On August 1, 2017, FDA approved Idhifa (enasidenib) for the treatment of adult patients with relapsed or refractory acute myeloid leukemia (AML) and a distinct gene mutation. The drug is approved for use with companion diagnostic RealTime IDH2 Assay, which is used to detect mutations in the IDH2 gene in AML patients.
“Idhifa is a targeted therapy that fills an unmet need for patients with relapsed or refractory AML who have an IDH2 mutation,” stated Richard Pazdur, MD, director of the FDA’s Oncology Center of Excellence and acting director of the Office of Hematology and Oncology Products in FDA’s Center for Drug Evaluation and Research, in a press release. “The use of Idhifa was associated with a complete remission in some patients and a reduction in the need for both red cell and platelet transfusions.”
AML is a fast-growing bone marrow cancer that results in an abnormal increase of white blood cells in the bone marrow and blood stream.
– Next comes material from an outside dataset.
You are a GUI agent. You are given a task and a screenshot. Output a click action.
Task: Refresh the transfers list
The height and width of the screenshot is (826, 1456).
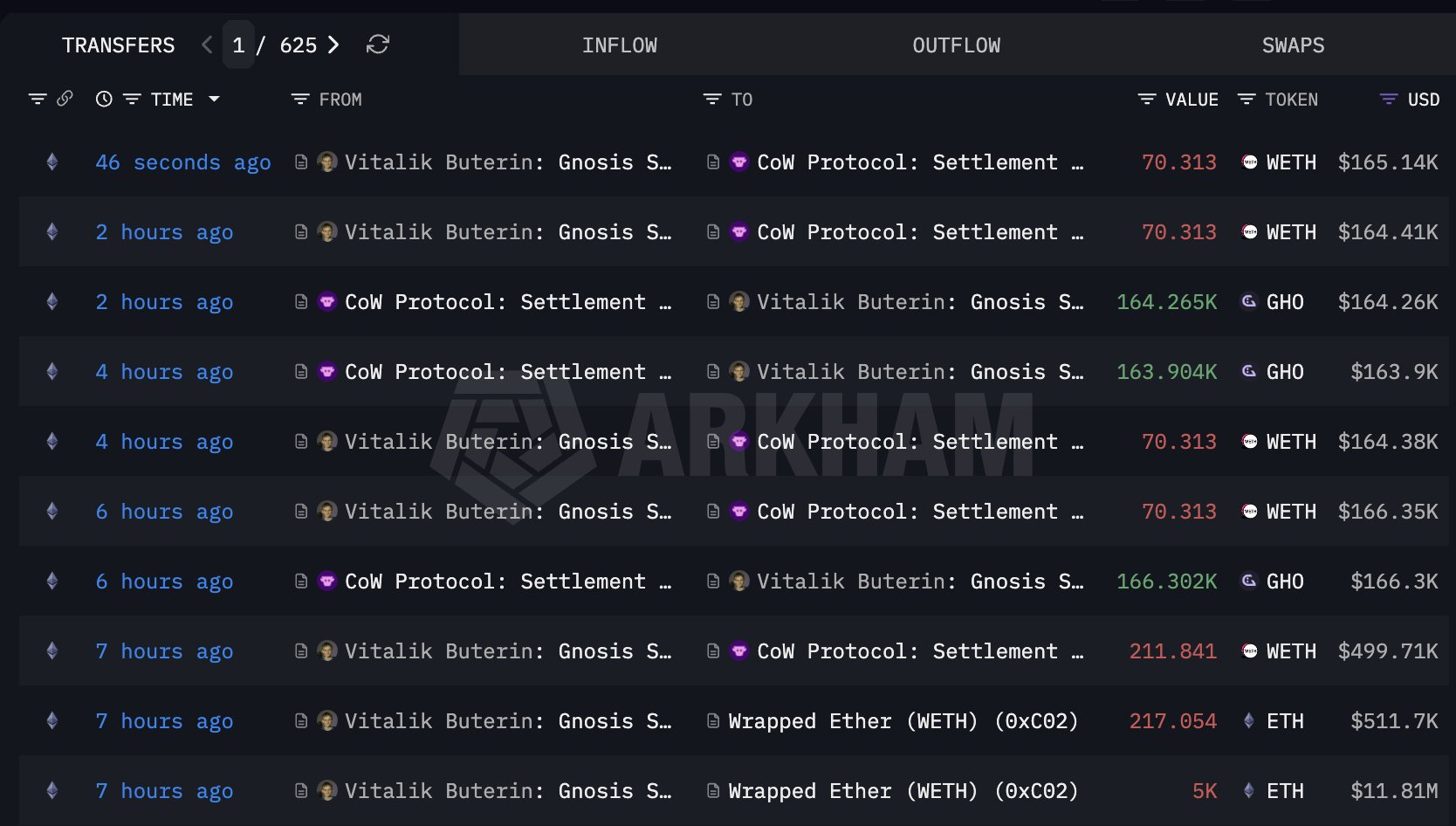(378, 45)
Known as an isocitrate dehydrogenase-2 inhibitor, the drug is designed to inhibit cell growth by blocking the responsible enzymes. Patients that qualify for the treatment are those who possess the IDH2 mutation in bone marrow or blood samples by the accompanying companion diagnostic.
FDA granted approval of the drug to Celgene Corporation, a global biopharmaceutical company aimed at developing treatments for cancer and other inflammatory disease. The companion diagnostic is approved for Abbott Laboratories.